Over 100 Nust transport and logistics students to graduate

04 Oct 2017 16:00pm
WALVIS BAY, 04 OCT (NAMPA) - Over 100 transport and logistics students are expected to graduate from the Namibia University of Science and Technology (Nust) on 13 October 2017.
Director of the Namibian-German Centre for Logistics Logan Fransman said this on Wednesday when he represented Nust Vice-Chancellor Tjama Tjivikua at a four-day 9th Annual Logistics and Transport Workshop underway here.
Fransman said these graduates will contribute to driving Namibia to become a logistics hub in southern Africa.
“Capacity building is necessary for economic development; this means putting the right people in place to do the right thing,” he said.
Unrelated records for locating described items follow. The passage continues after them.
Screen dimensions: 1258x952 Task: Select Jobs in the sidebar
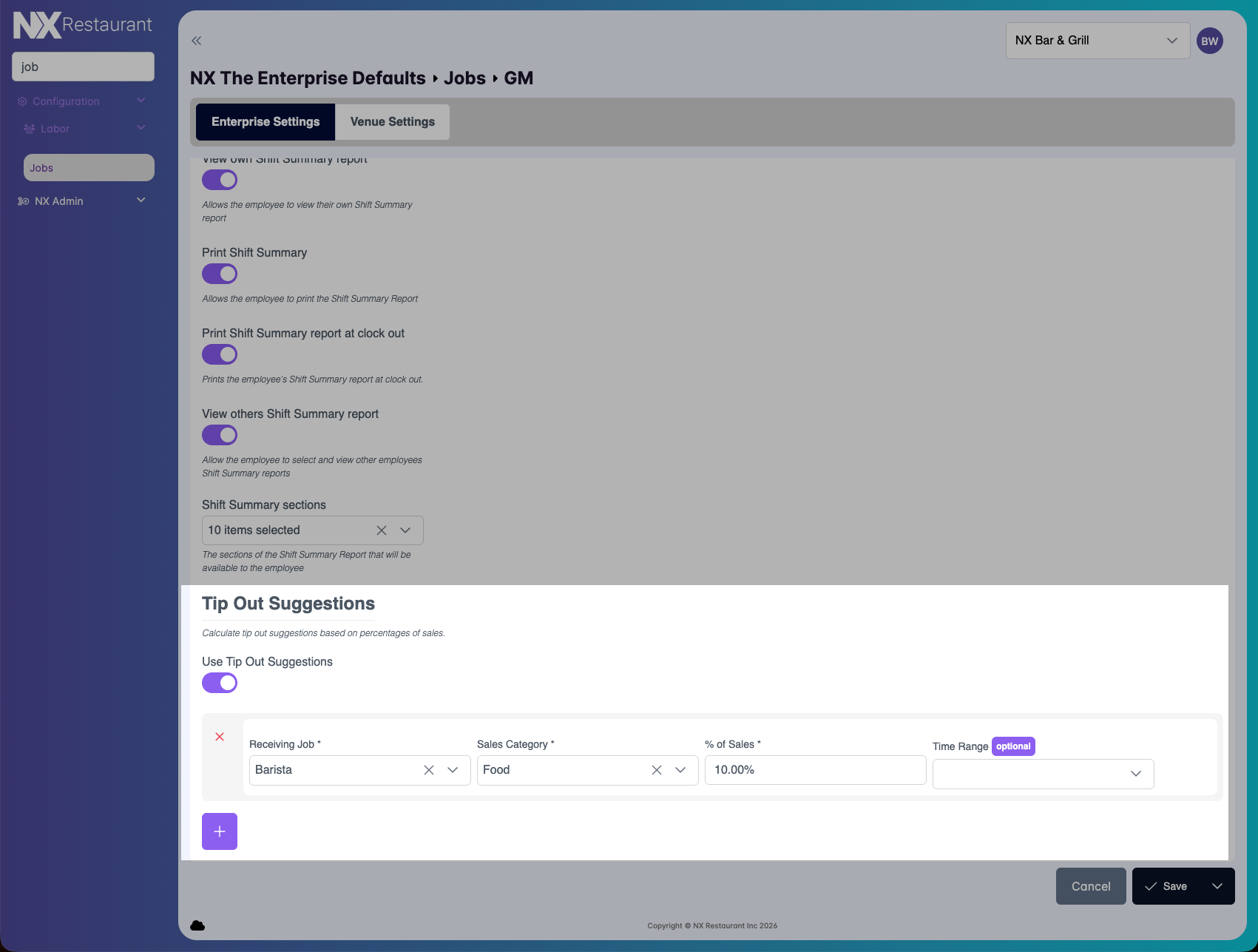(89, 168)
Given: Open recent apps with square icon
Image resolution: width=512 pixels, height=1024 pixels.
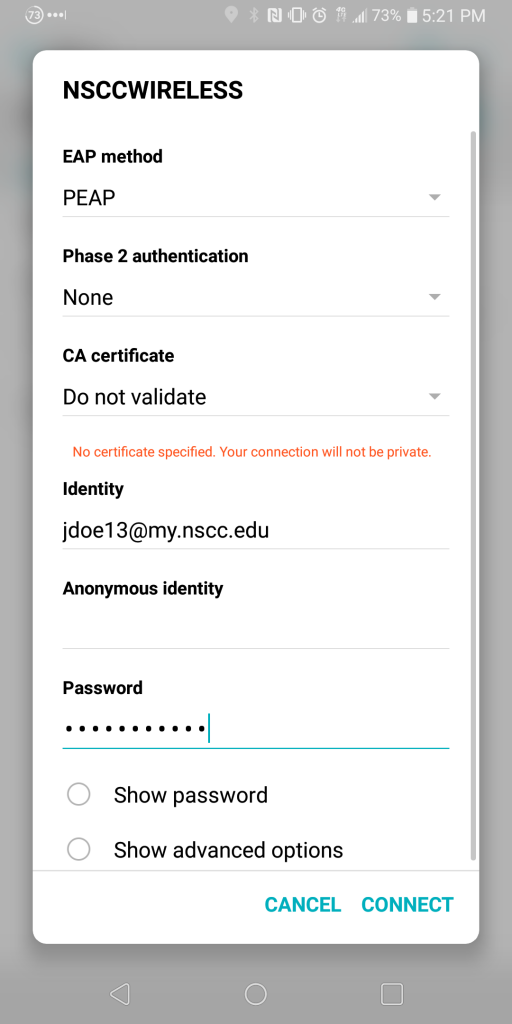Looking at the screenshot, I should click(391, 993).
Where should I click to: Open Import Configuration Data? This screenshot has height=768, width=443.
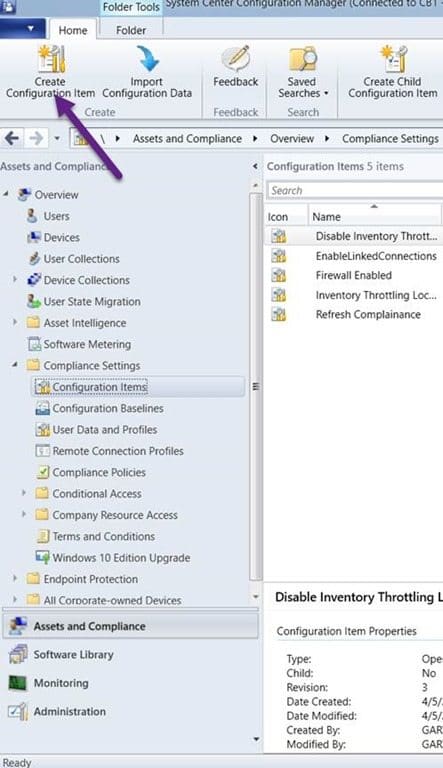pyautogui.click(x=147, y=72)
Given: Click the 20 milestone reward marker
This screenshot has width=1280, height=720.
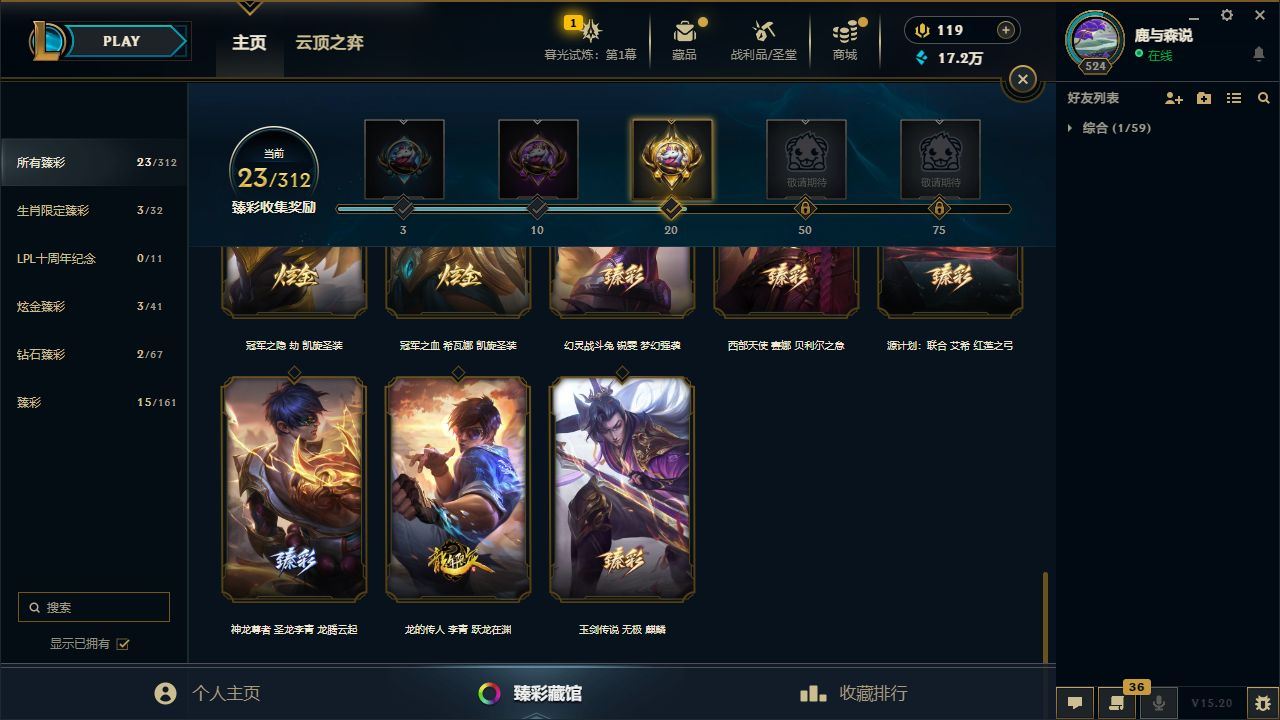Looking at the screenshot, I should click(x=671, y=208).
Also speaking at the same event, Damien Mabengano from the Ministry of Works and Transport said lack of skilled labour is a challenge for development goals.
He said education is crucial to make Namibia a logistics hub.
Mabengano acknowledged that there is lack of human resources in the country to develop strategies, research and design as well as the infrastructure to unlock the economy.
He stressed that the current situation of getting experts from other countries to come and work in the country will not help Namibia be where it should be.
“We want to make our country a logistics hub through the Port of Walvis Bay because by doing so, we can help the landlocked countries and develop Africa at large,” said Mabengano.
On his part, Japanese Ambassador to Namibia Hideyuki Sakamoto said his government supports Namibia in its transport and logistics development because it is vital for the economic future of Africa.
He said if more roads connecting Namibia to countries such as Zimbabwe, Zambia, Botswana and Malawi are built, transporting goods can be easy in southern Africa.
“For us to achieve this we need to think regionally and act locally,” said Sakamoto.
The workshop brought together academics, Government representatives as well as transport and logistics’ representatives from other African countries, Germany and England.
Participants are discussing how to improve transport and logistics in their respective countries to develop a trade link through proper roads and railway lines.